L’opposant politique Emery Okundji, ancien ministre, a relevé des « incohérences » dans le discours du président de la République, Félix Tshisekedi, qu’il estime susceptibles de compromettre l’organisation d’un dialogue réellement inclusif.
Dans une déclaration faite ce samedi 31 janvier 2026, Emery Okundji a dénoncé ce qu’il qualifie de contradictions dans la position du chef de l’État, notamment sur les conditions de tenue du dialogue intercongolais.
Pour lui, Félix Tshisekedi semble vouloir « une chose et son contraire » en exigeant que le dialogue se tienne exclusivement sur le sol national, tout en posant des restrictions sur les participants.
« Le président de la République, en ce qui concerne le dialogue intercongolais, nous donne l’impression de vouloir une chose et son contraire à la fois.
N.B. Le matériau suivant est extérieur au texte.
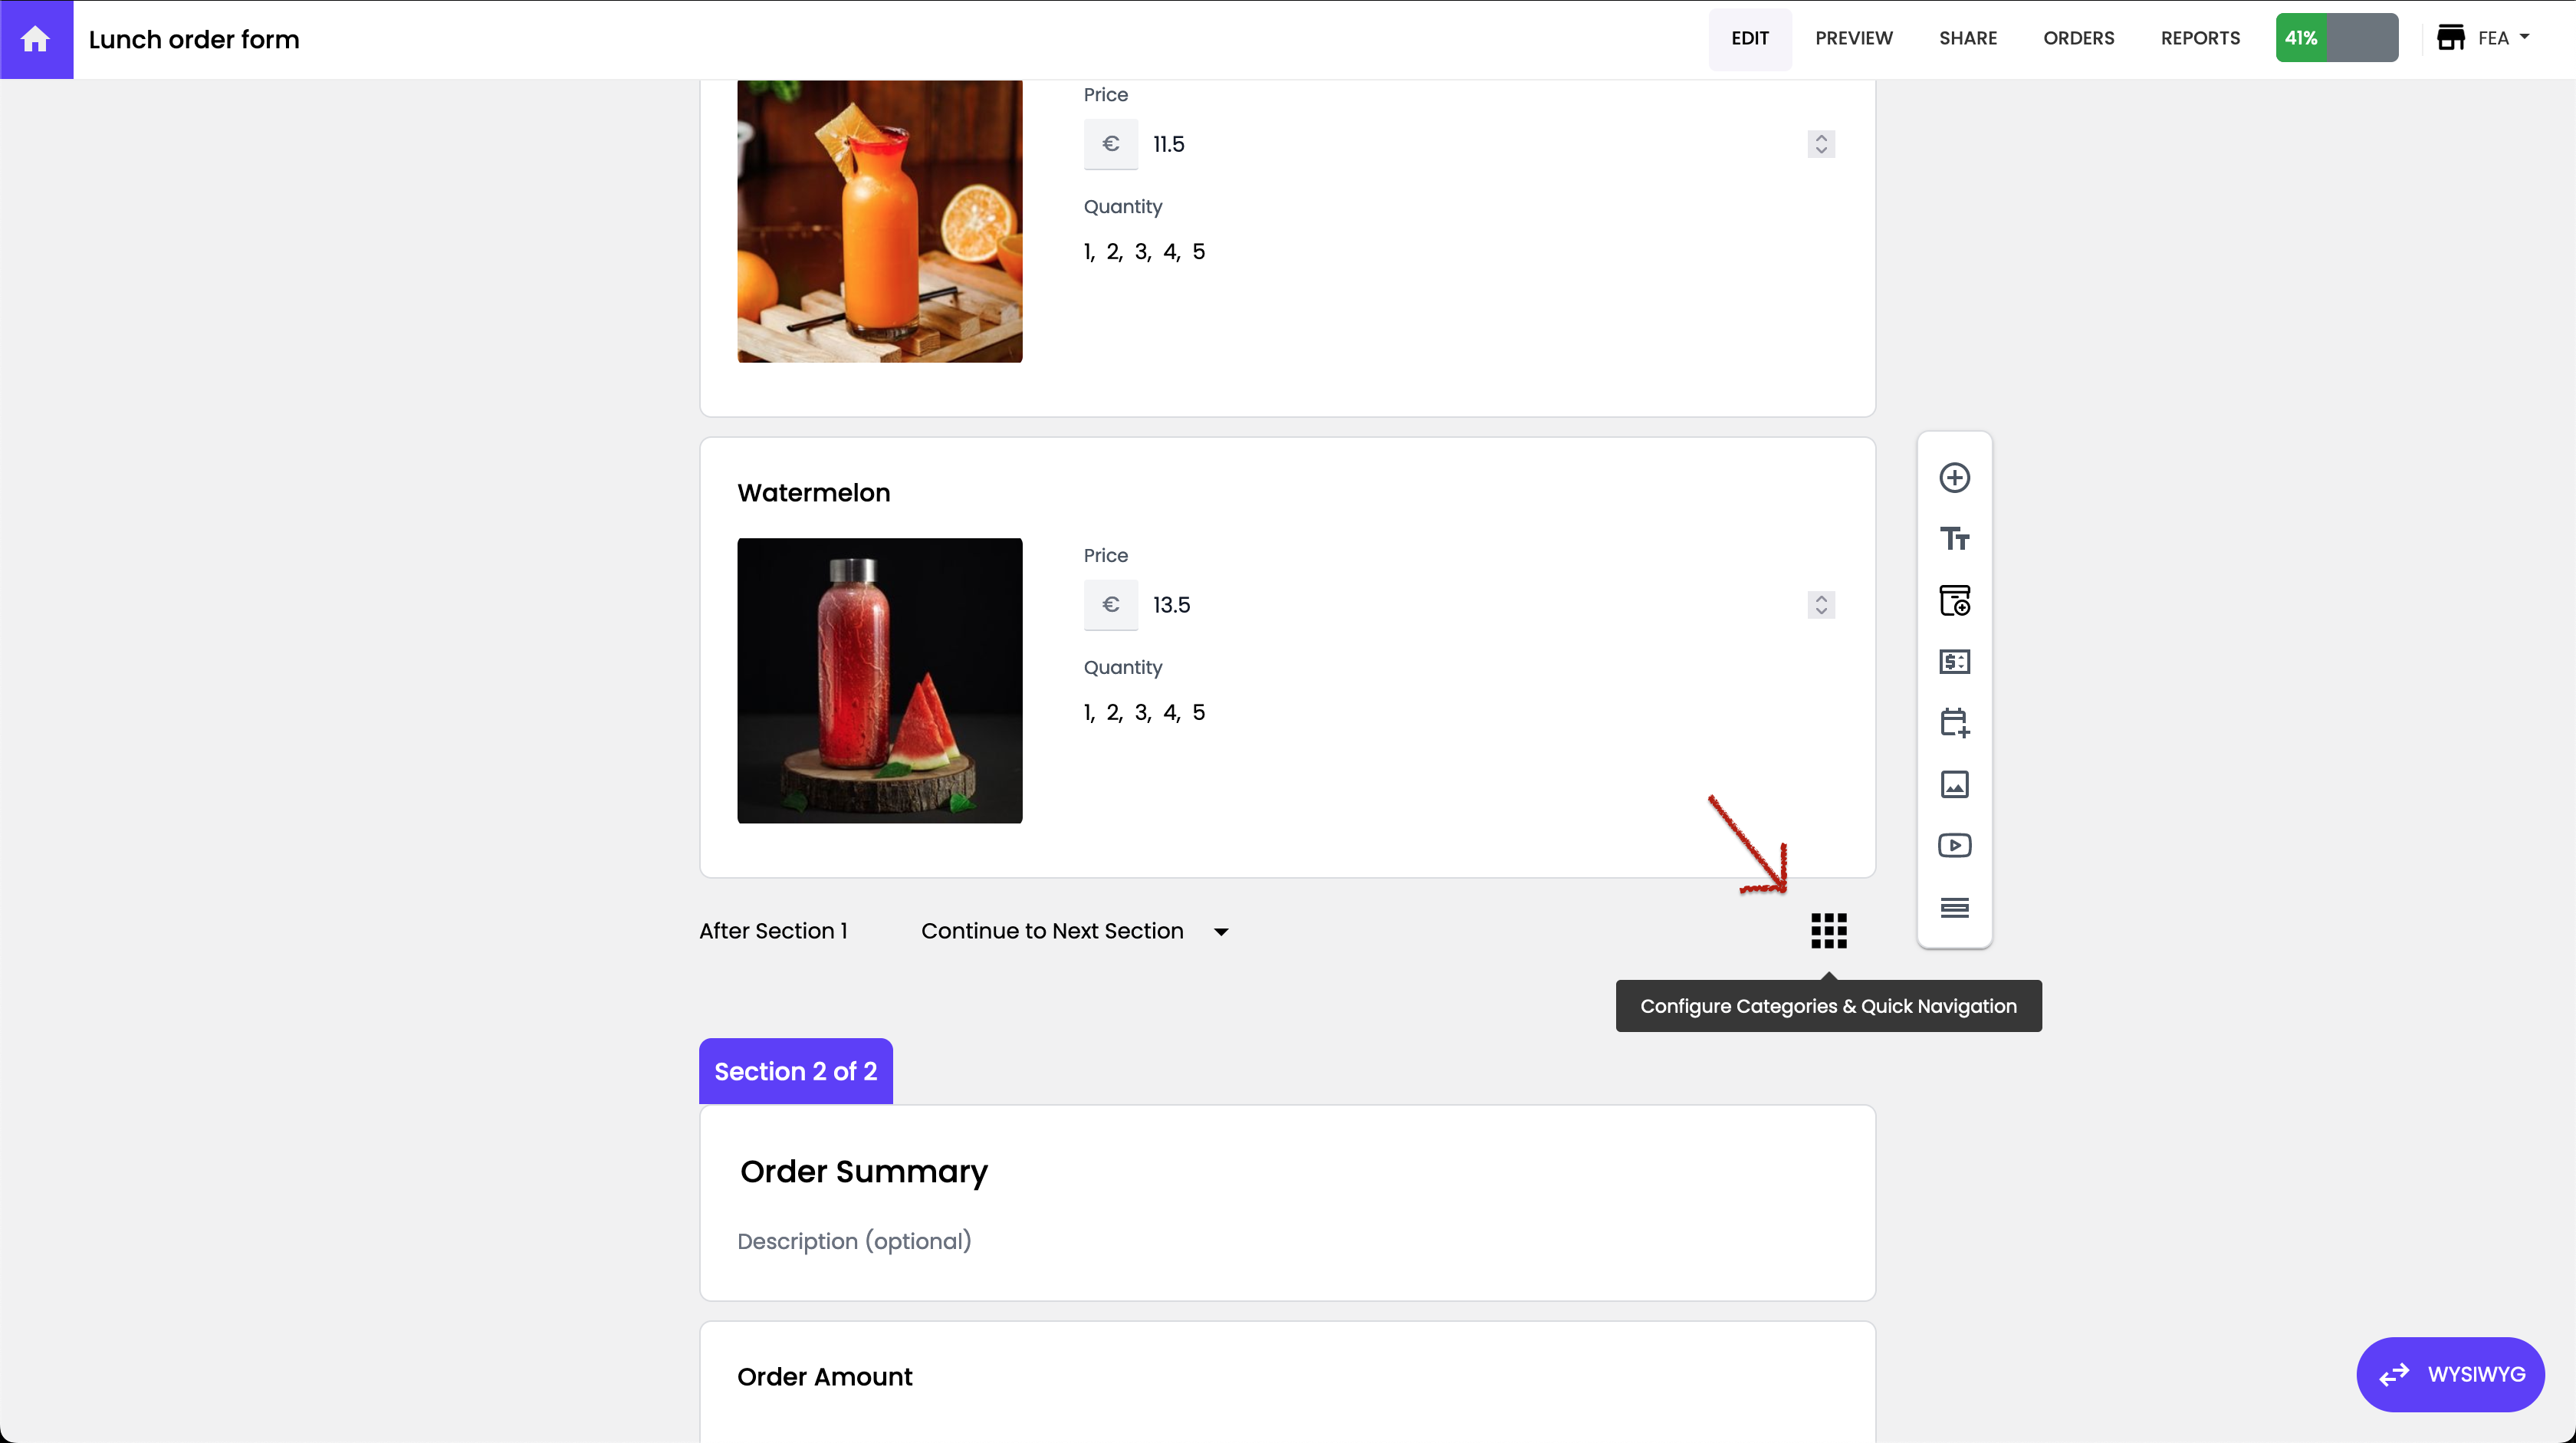The image size is (2576, 1443).
Task: Go to the ORDERS tab
Action: 2078,38
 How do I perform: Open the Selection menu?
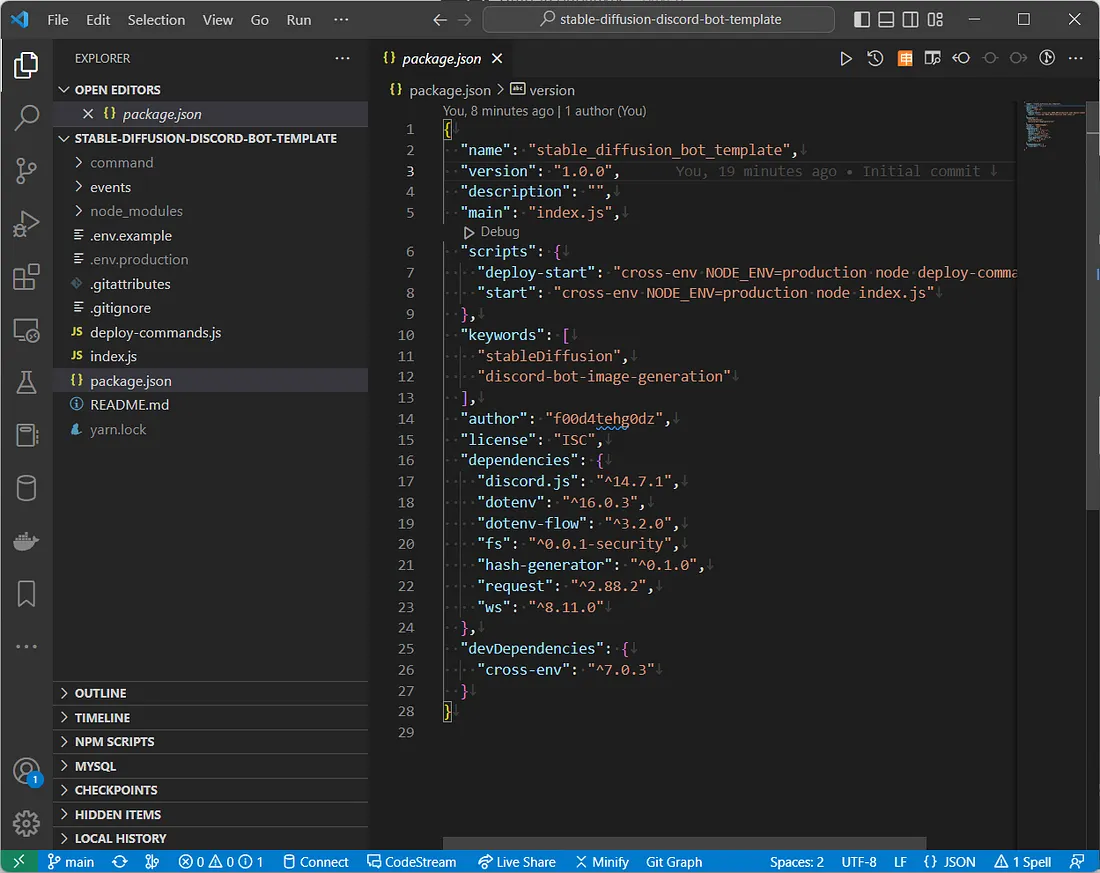pos(156,19)
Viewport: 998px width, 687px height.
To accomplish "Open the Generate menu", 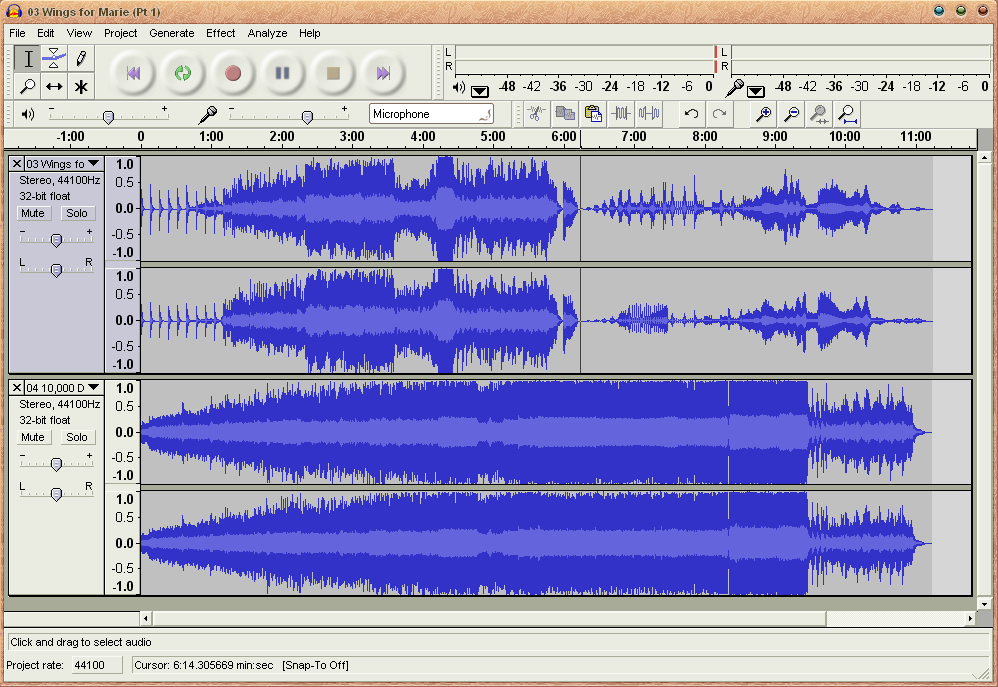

Lorsqu’il affirme que si ce dialogue devait se tenir, il se déroulerait sur le sol national et serait conduit et organisé par les institutions de la République, dans le respect de la Constitution, des lois de la République et des règles démocratiques qui fondent notre pacte national, puis ajoute dialogue oui, mais pas avec ceux qui ont commis des crimes envers nos populations, le président nous plonge dans une confusion totale », a déclaré Emery Okundji.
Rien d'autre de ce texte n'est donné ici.